Yes. That is true. You probably had 8mm spacers on the car, which usually don't have the hubcentric lip, hence the horrible vibe. 


In any case, order your fronts with et35 and the rears with et35.

5mm spacers all around and you'll be close to me, just with no poke..

For reference, here's 8.5 et28 in the front, 9.5 et28 rear:


IMG_0071_DxO by volksron, on Flickr


IMG_0069_DxO by volksron, on Flickr


Now, I don't know what you're doing for tire sizes, but I ended up getting a bigger adapter for my front and am now 8.5" et24

IMG_0711_l by volksron, on Flickr

It's still not poking, but I have a 215/35/18 tire on there too..


----------



## anerness (Mar 29, 2009)

I just talked to the guy at Rotiform and he said that you can only do hubcentric spacers on 12mm and up and that with regular 5mm spacers there shouldn't be any vibrations. But 42DD lists that they have hubcentric 5mm spacers.


----------



## 87vr6 (Jan 17, 2002)

Well, he's partially wrong. H&R makes 10mm spacers that are hubcentric, and he is correct, with 5mm there is still enough hub left to keep them hubcentric...


----------



## anerness (Mar 29, 2009)

87vr6 said:


> Well, he's partially wrong. H&R makes 10mm spacers that are hubcentric, and he is correct, with 5mm there is still enough hub left to keep them hubcentric...
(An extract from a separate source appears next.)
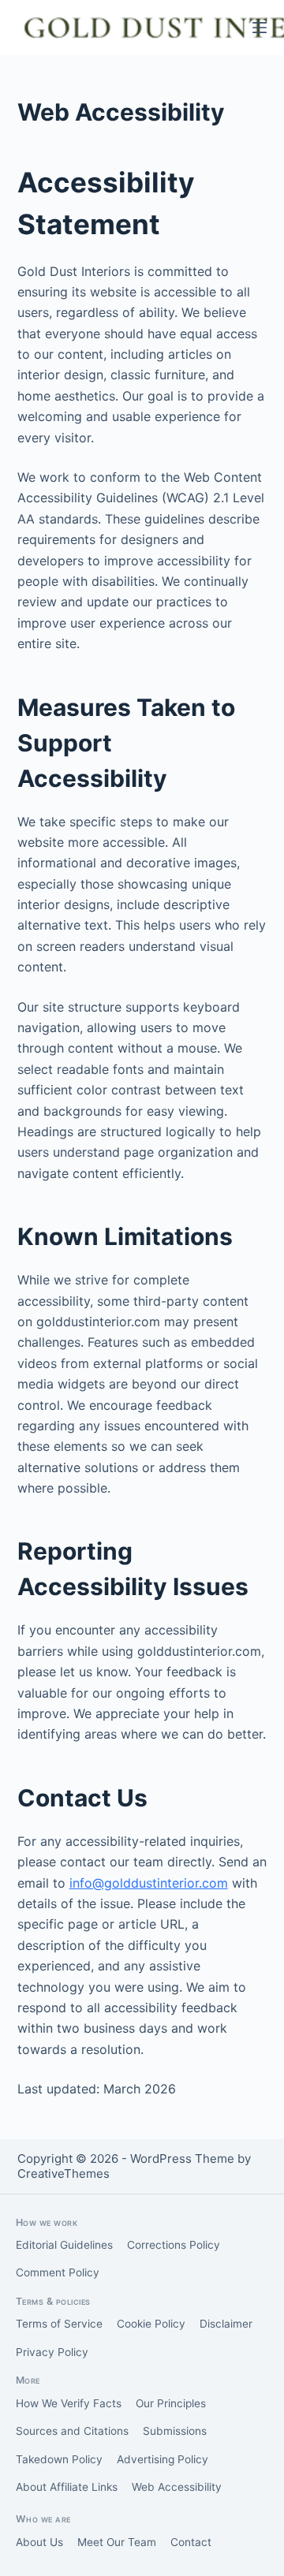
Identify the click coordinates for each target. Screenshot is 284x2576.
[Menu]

I'm just gonna go with the 5mm hubcentric from 42DD. What kind of spacers do you have on your 20th and do you have any vibrations/shaking?


----------



## 87vr6 (Jan 17, 2002)

I don't have spacers, I have adapters, and they are quality made, being hubcentric to both the car and the wheel..


----------



## PSU (May 15, 2004)

anerness said:


> I have a 04 R32 and I am getting new wheels for it. I'm getting the cast NUE's staggered 18x8.5 front and 18x9.5 rear. The stock offset for a r32 is et35 and the 8.5 NUE is offered in et35 and et45 and the 9.5 is offered in et25 or et35. I don't want any poke I just want these wheels to sit flush with the fenders. Which offset and how big off spacers would you get? When I bought my car it had ecs spacers on the front and rear with the stock aristos and it vibrated really bad to the point where I couldn't drive the car. I took the spacers off and now it is so much better to drive and enjoyable. I was reading about the hubcentric spacers and it said how they don't cause the car to vibrate. Is that true?


I'd do:

18x8.5 ET35 F with a 225/40/18 and a 15mm spacer.

18x9.5 ET25 R with a 225/40/18 and no spacer.


----------